Lotta talked about Finland. She had grown up on a farm, north of Helsinki. Her father had bred bulls. Lotta had left home early, and gone first to Berlin, then London, then Florence. Finally, four or five years ago, she had turned up in New York.

“Last Christmas I visited my parents. For the first time in years. My father’s not well. At first, my plan was to stay with them, but I came back in May.” She hesitated. “I suppose I only went away on account of Joseph.”

“What happened with Joseph? Were you an item?”

Lotta shrugged her shoulders. “It’s a long story. I’ll save it for some other time.”
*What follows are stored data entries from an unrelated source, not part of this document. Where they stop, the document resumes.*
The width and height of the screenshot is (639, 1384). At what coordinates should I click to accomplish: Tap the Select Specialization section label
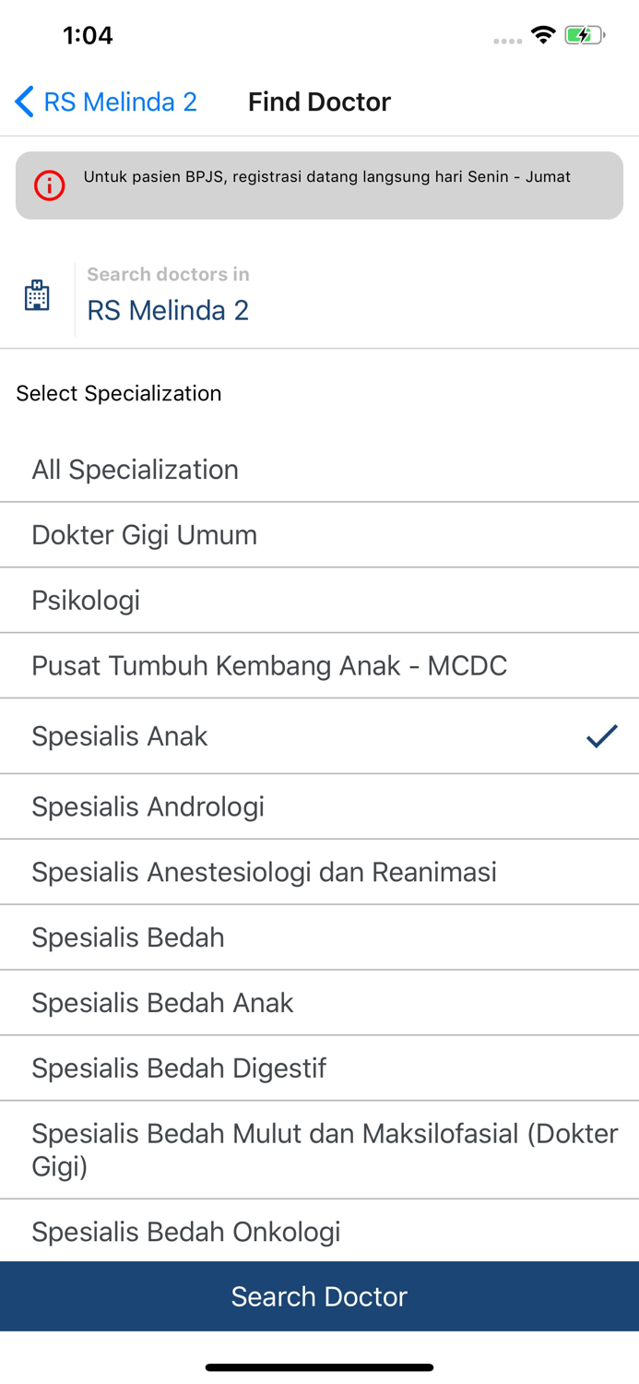click(118, 393)
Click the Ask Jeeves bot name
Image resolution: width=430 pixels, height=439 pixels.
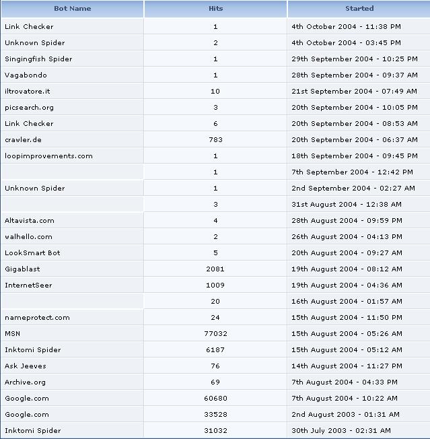click(26, 366)
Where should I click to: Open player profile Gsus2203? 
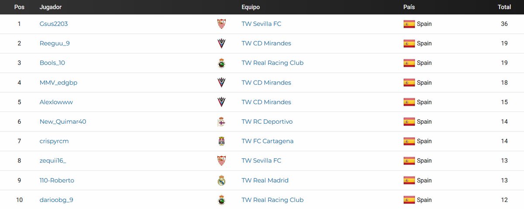[54, 24]
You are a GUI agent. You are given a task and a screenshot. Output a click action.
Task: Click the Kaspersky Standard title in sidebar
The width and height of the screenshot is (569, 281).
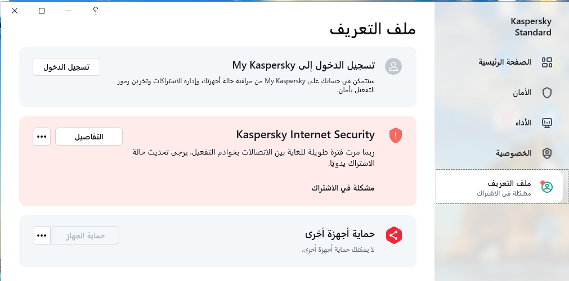[531, 27]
As we were approaching the village, we turned around to look for Werner. He was a long way back, and was walking slowly down by the water’s edge. When he saw us waiting for him, he waved and speeded up a bit.

We had supper in a little fish restaurant. Lotta said she was a vegetarian, but Graham reckoned she was allowed to eat fish anyway. We paid for her, and she ate whatever the rest of us ate, but she didn’t drink any wine.

After Lotta had been silent a while, Graham and I sometimes lapsed into our native tongue. Werner didn’t speak, and it didn’t seem to bother Lotta either way. She ate slowly and with concentration, as if she had to think about every move and every bite. She noticed me watching her and smiled, and only went on eating when I’d stopped looking at her.

At night, Lotta wore pink pajamas with appliquéd teddy bears. She had short blond hair. She was certainly over thirty, but she seemed like a little kid. She lay on her back, and had pulled the covers up to her chin. I rested my head on my hands, and looked at her.

“Do you think you’re going to stay in New York?” I asked.

“No,” said Lotta, “I don’t like the climate.”

“Is Finland any better?” I asked.

“At home I was always cold. I want to go to Trinidad. I’ve got a lot of friends there.”

“You’ve got a lot of friends, period.”

“Yes,” said Lotta.

“Well, you’ve got some friends in Switzerland now.”

“I’d like to have a little shop in Trinidad,” she said. “Cosmetics, films, aspirin … things imported from here. You can’t get that kind of thing over there. Or else it’s very expensive.”